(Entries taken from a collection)
-.-.-

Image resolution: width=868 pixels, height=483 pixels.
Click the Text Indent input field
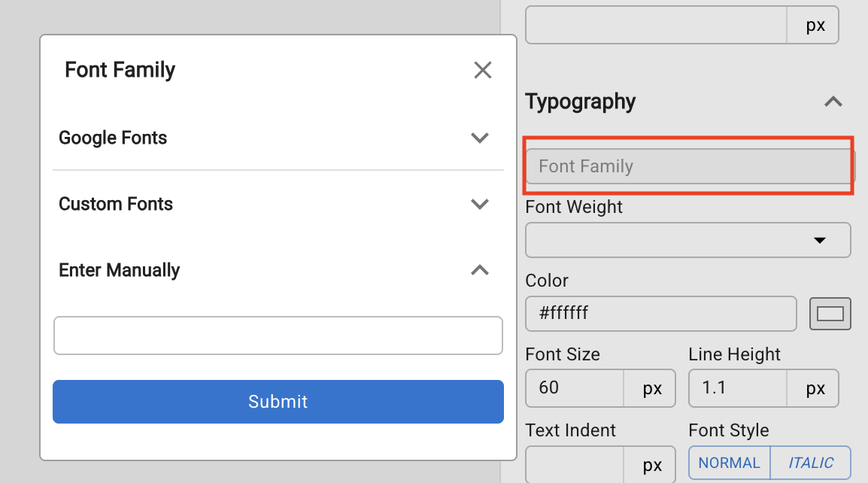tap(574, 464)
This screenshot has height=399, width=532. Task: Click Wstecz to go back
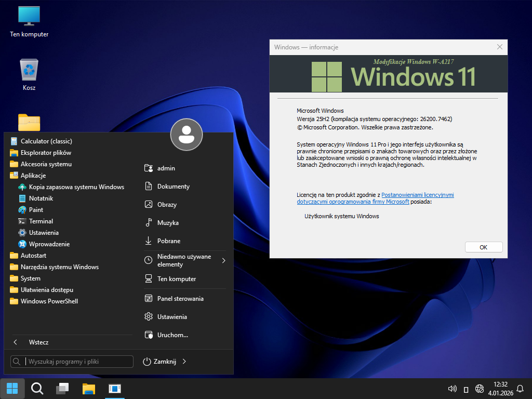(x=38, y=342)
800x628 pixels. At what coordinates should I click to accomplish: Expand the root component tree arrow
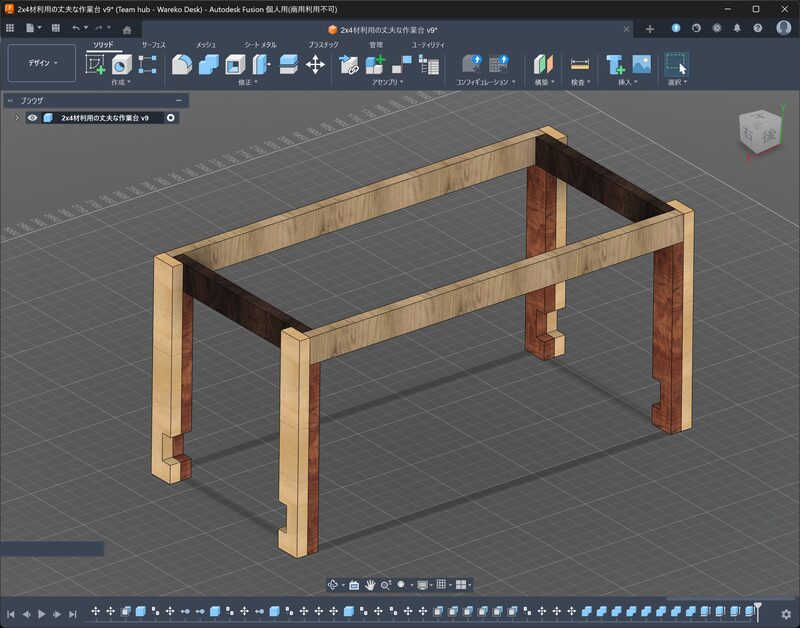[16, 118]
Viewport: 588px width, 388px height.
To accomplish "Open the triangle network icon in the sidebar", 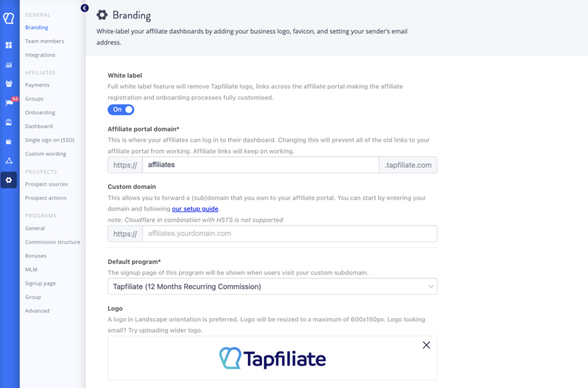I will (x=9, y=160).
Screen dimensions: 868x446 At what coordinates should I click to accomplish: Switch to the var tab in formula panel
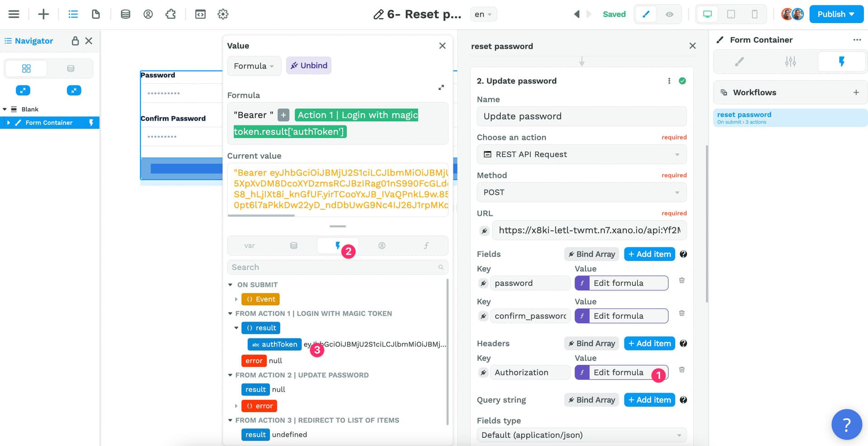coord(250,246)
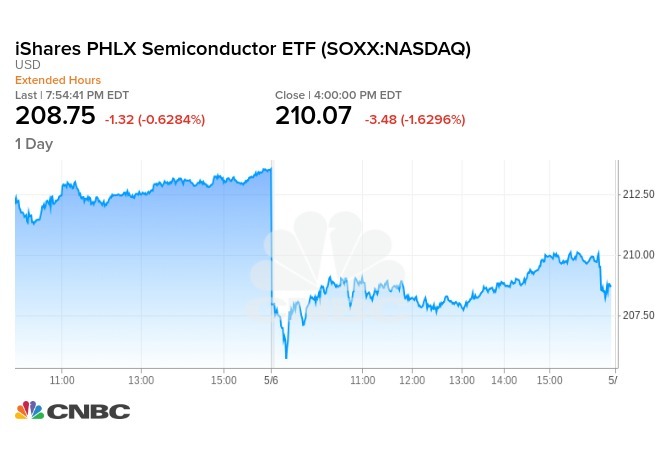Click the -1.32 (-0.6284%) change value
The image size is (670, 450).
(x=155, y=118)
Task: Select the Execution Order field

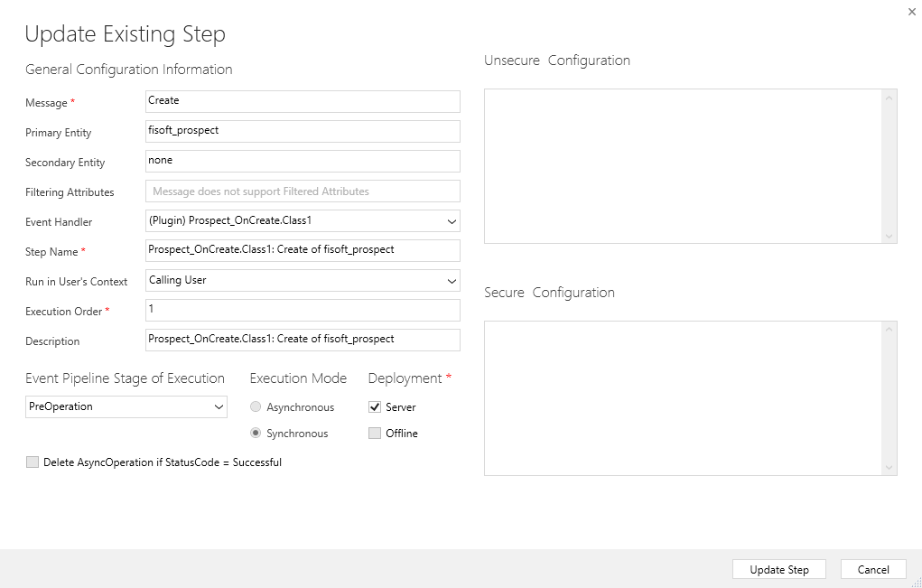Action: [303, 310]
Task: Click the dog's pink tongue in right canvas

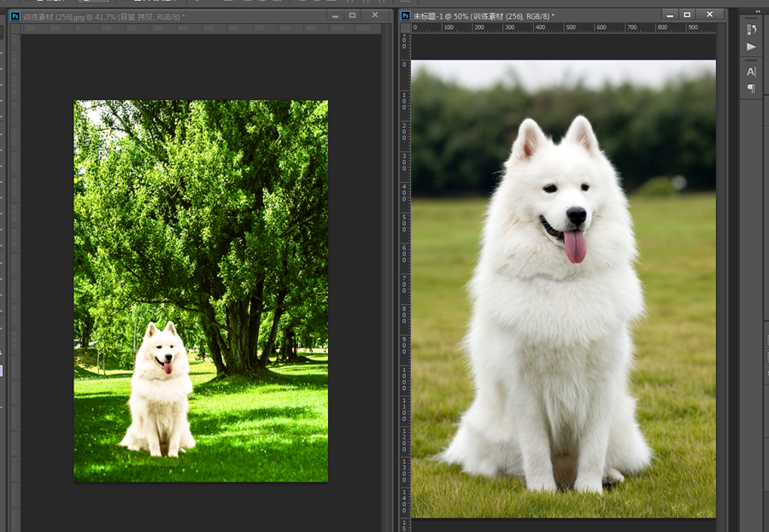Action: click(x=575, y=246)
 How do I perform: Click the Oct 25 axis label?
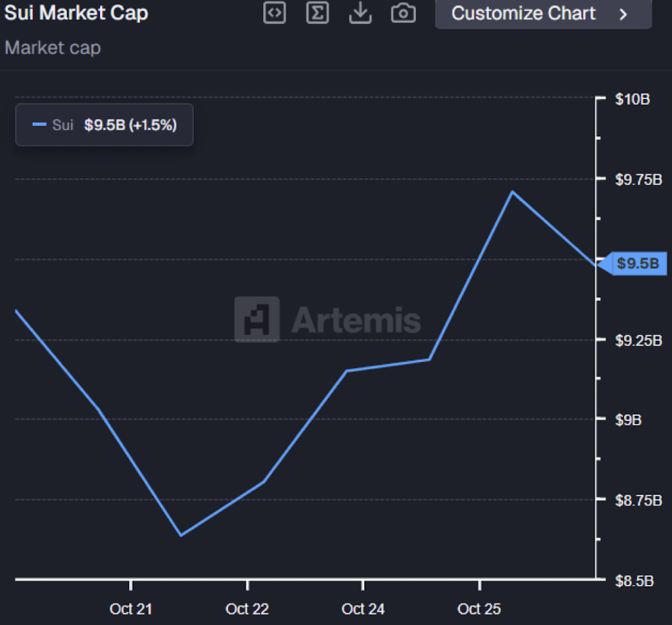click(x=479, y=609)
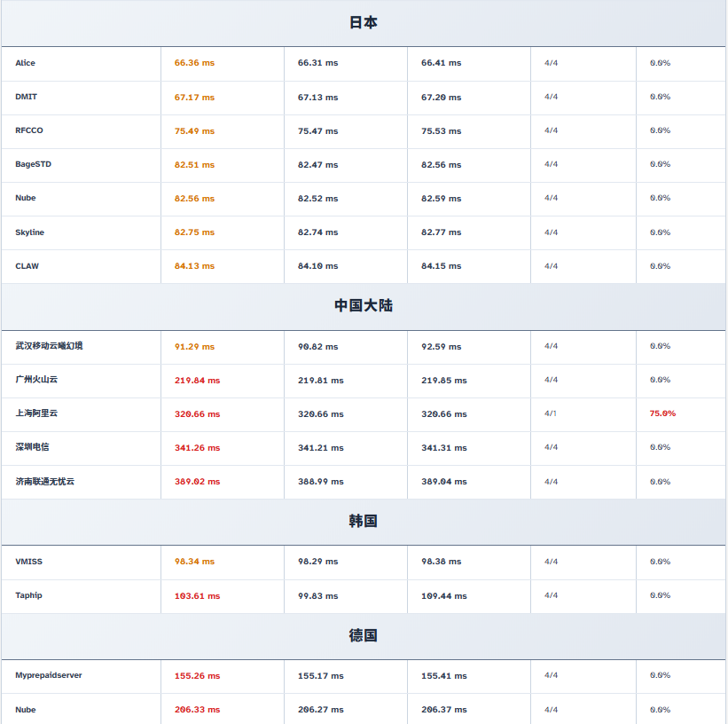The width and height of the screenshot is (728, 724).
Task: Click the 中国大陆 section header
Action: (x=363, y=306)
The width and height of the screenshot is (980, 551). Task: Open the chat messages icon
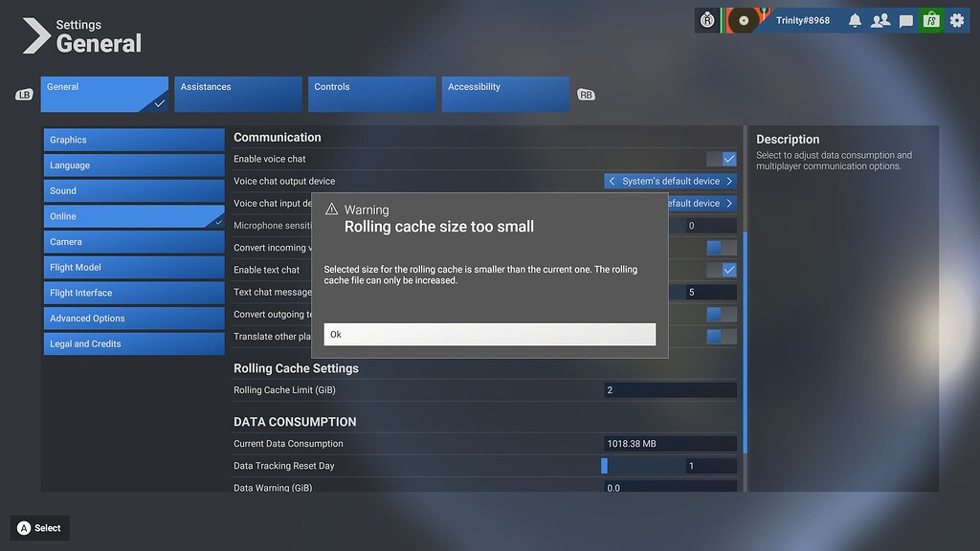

-.-.-

TASK TO CARRY OUT »
Begin at the line containing "How do I perform: Click" and stop at the final line of the data. Retype those lines exactly, without the pictures.

RESPONSE TO THE TASK »
 How do I perform: Click the Oct 25 axis label?
click(x=479, y=609)
The width and height of the screenshot is (728, 724).
Task: Click the 中国大陆 section header
Action: (x=363, y=306)
The width and height of the screenshot is (980, 551). Task: Open the chat messages icon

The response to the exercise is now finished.